Oil will darken with reuse. If foods darken too quickly (before they are cooked), it's a sign the oil needs to be changed.  With each use, the oil's smoke point drops, resulting in the early darkening.


----------



## Corey123

And the best type of oil to use in a deep fryer, especially if you plan to do extremely high-temp deep frying is peanut oil.

Because it has a much hight heat tolerance and it won't smoke as easily as
other oils will. You will also need a deep frying thermometer to measure the temperature accurately.


~Corey123.


----------



## Andy M.

Corey123 said:
			
		

> And the best type of oil to use in a deep fryer, especially if you plan to do extremely high-temp deep frying is peanut oil.
> 
> Because it has a much hight heat tolerance and it won't smoke as easily as
> other oils will. You will also need a deep frying thermometer to measure the temperature accurately.
> ~Corey123.


 
Peanut oil is a good choice.  Also good are corn, canola and safflower oils for the same reasons.

If your deep fryer does not have a thermostat (most do) a thermometer is important to successful frying.


----------



## Aurora

Corey123 said:
			
		

> And the best type of oil to use in a deep fryer, especially if you plan to do extremely high-temp deep frying is peanut oil.
> 
> Because it has a much hight heat tolerance and it won't smoke as easily as
> other oils will. You will also need a deep frying thermometer to measure the temperature accurately.


 
If you are going for flavor, I prefer peanut oil, however in terms of smoke point there are others (safflower and soy bean) with higher smoke points:

http://www.goodeatsfanpage.com/CollectedInfo/OilSmokePoints.htm

http://en.wikibooks.org/wiki/Cookbook:Smoke_pointhttp://en.wikibooks.org/wiki/Cookbook:Smoke_point


----------



## Andy M.

Good info, Aurora.  

I have sought smoke point information in the past and found the information is the most inconsistent information of any subject.  Every site that offers the info seems to have different numbers.  It's very frustrating.  As a result, I stick to the few oils I'm comfortable with and skip the rest.


----------



## Aurora

I agree.  Upon further reading, there are different smoke points for the same oils depending upon how they are refined and upon the strain of the plant from which they are derived. 

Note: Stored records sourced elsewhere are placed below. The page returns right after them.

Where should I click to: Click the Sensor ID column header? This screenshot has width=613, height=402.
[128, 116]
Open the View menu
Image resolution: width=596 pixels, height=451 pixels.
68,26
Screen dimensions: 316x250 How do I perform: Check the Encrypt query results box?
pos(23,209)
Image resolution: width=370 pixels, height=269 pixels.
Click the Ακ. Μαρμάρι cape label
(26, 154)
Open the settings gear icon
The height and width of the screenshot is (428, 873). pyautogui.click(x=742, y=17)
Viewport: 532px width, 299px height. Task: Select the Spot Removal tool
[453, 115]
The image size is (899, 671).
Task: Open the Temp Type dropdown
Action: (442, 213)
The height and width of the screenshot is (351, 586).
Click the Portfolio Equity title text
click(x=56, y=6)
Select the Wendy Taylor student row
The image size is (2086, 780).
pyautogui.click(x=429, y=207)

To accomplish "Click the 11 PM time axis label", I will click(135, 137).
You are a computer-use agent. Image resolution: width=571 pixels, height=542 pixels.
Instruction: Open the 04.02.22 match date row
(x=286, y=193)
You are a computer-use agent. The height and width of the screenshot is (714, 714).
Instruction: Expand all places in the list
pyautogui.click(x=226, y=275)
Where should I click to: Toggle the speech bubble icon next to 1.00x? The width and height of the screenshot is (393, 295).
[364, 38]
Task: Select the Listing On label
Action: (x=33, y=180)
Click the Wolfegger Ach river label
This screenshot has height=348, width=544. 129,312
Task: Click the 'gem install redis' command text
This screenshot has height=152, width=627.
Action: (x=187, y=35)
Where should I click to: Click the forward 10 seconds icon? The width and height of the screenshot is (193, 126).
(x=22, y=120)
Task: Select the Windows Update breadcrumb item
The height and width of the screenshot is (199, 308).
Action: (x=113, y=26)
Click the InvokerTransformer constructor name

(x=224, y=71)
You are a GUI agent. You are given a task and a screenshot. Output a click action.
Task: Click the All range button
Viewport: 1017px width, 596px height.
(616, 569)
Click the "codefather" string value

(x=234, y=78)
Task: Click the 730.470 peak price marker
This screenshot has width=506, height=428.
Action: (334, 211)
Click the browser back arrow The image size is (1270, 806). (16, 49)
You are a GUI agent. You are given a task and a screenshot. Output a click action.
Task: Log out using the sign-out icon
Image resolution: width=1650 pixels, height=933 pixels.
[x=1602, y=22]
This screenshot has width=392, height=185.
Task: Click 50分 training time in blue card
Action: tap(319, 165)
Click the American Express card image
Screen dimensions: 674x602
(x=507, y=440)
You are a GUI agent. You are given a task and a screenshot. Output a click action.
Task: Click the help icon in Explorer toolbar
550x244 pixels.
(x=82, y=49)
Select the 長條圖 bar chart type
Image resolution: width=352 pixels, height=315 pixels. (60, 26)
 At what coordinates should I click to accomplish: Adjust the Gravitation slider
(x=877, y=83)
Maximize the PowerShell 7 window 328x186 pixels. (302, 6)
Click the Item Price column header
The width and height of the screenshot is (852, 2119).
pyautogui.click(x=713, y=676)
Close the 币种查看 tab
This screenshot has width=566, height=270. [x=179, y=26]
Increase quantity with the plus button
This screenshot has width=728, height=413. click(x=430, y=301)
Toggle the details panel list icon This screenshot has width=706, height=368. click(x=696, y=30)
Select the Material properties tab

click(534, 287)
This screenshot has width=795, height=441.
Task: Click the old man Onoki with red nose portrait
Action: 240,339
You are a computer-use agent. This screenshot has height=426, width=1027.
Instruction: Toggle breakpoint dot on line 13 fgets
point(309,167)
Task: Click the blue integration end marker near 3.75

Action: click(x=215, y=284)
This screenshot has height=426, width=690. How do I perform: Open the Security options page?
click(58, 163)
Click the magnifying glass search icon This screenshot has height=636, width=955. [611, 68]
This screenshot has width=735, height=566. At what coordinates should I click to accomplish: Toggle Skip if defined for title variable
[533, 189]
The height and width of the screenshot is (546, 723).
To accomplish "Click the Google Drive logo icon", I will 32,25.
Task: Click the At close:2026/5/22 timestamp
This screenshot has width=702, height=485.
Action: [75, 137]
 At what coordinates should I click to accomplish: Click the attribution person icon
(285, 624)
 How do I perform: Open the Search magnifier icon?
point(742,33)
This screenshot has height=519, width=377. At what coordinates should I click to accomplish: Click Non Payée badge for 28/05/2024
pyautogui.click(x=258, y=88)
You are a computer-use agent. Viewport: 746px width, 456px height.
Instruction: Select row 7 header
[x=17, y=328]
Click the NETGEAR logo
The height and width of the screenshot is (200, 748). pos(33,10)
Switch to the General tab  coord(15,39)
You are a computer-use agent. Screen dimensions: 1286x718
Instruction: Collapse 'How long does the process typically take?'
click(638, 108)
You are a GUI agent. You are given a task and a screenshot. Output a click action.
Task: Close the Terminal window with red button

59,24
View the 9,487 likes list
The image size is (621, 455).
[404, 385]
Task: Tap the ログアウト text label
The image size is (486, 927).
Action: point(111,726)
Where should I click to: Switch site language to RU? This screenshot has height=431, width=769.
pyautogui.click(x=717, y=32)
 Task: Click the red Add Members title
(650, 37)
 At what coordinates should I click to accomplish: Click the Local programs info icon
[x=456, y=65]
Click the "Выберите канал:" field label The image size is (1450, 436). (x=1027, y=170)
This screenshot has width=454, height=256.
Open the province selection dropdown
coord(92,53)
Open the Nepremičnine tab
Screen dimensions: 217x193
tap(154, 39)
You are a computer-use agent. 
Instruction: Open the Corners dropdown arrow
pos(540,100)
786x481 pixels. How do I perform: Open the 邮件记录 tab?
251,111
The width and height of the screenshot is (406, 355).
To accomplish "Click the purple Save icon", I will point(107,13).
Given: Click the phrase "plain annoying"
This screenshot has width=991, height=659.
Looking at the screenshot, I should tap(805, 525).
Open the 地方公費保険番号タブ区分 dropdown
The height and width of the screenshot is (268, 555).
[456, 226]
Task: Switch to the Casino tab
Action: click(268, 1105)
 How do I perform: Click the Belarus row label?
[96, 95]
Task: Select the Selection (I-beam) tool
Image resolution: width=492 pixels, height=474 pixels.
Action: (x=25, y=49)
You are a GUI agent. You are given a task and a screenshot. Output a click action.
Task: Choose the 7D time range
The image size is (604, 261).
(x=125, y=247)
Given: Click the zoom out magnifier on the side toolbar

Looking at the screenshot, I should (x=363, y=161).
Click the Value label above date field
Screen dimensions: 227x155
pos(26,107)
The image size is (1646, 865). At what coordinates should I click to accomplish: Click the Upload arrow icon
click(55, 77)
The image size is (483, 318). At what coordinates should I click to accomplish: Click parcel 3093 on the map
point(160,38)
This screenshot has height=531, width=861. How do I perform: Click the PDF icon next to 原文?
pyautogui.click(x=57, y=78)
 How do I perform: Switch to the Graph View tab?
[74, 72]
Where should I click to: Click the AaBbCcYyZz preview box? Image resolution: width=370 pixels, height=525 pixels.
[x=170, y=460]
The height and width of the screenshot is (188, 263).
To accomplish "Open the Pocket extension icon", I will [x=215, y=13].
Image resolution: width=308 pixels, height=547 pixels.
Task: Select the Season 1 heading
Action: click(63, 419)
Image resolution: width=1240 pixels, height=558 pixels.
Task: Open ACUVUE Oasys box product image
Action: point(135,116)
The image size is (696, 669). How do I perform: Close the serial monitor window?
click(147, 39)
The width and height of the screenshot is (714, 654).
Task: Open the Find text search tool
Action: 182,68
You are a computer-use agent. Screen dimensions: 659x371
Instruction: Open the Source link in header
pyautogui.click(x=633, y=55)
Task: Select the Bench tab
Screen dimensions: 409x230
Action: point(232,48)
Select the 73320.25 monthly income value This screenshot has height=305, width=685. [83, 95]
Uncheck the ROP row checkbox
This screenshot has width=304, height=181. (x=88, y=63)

I'm looking for some sort of reliable information on the most commonly available brands of oils on the market.  If a person cannot get the specially refined oil then the smoke point is irrelevant to them.


----------



## kleenex

What deep fryer are we talking about here.  Can the container only go into the refrigerator with a cover on top???


----------



## Corey123

None in particular, I don't think, but I DO own two.

One is the giant electric Turk N' Surf Turkey Fryer and the other is the Presto
Options Multi-Cooker which also can be used as a small deep fryer. Both of them
come with baskets for this perpose, and both can be used as steamers and boilers for a clambake.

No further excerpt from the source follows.